Eisenbisglycinat
Erfahre alles über Eisenbisglycinat: Definition, Funktionen und Bedeutung für deine Gesundheit. Evidenzbasiert erklärt von Throphia.
Inhalt
Eisenbisglycinat – Definition und Eigenschaften
Eisenbisglycinat ist eine chelierte Eisenverbindung, bei der ein Eisenatom (Fe²⁺) an zwei Glycin-Moleküle gebunden ist. Diese Verbindung gilt als eine der bioverfügbarsten und verträglichsten Eisenformen auf dem Markt.
Warum gilt Eisenbisglycinat als besonders wertvoll?
Der Chelatkomplex schützt das Eisen vor Reaktionen mit anderen Nahrungsbestandteilen, die die Resorption hemmen könnten (z. B. Phytinsäure, Oxalsäure). Studien zeigen eine 2–4-fach höhere Bioverfügbarkeit im Vergleich zu Eisensulfat bei deutlich besserer Verträglichkeit.

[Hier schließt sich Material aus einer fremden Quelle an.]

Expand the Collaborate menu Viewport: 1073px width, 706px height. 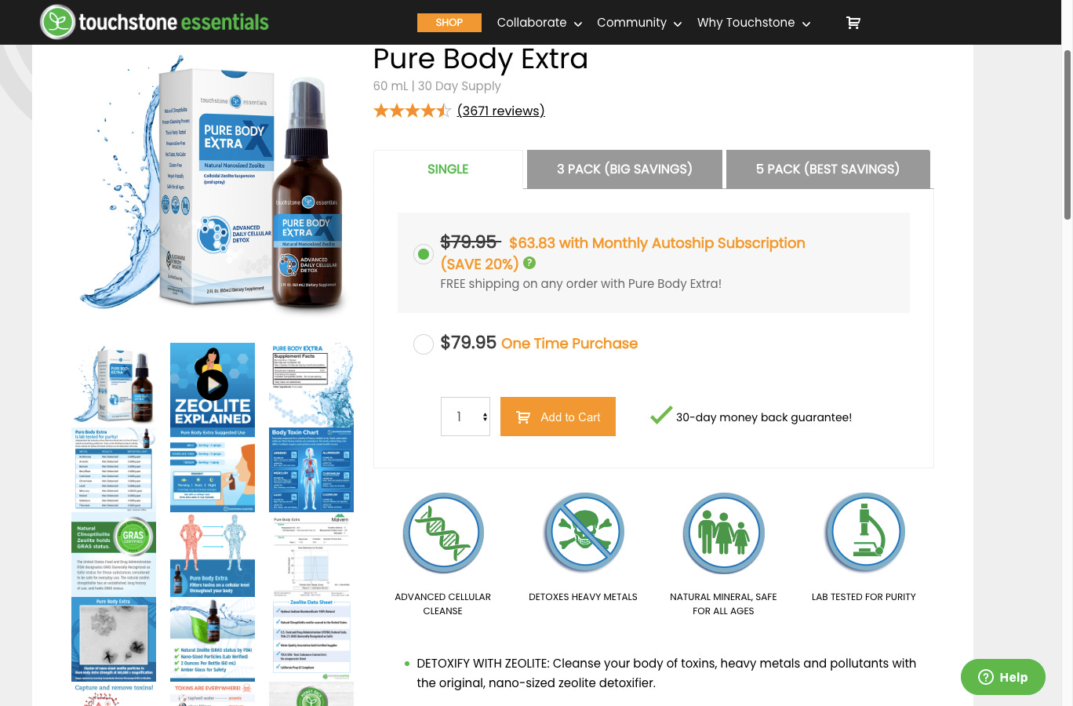pos(540,23)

Vorteile gegenüber anderen Eisenformen
- Sehr gute Bioverfügbarkeit
- Magenschonend: Deutlich weniger Übelkeit, Verstopfung und Magenschmerzen als bei Eisensulfat
- Geringere Wechselwirkungen: Kann zu den Mahlzeiten eingenommen werden
- Kein metallischer Geschmack
Anwendungsgebiete
Eisenbisglycinat ist besonders geeignet für Personen mit empfindlichem Magen-Darm-Trakt, Schwangere, Kinder und Menschen, die Eisensulfat nicht vertragen.
| Kennzahl | Wert |
|---|---|
| Bioverfügbarkeit (relativ) | 2–4× höher als Eisensulfat |
| Verträglichkeit | Sehr gut, auch zu Mahlzeiten |
| Eisengehalt | ~20 % elementares Eisen |
Eisenpräparate sollten nur nach ärztlicher Diagnose und Empfehlung eingenommen werden.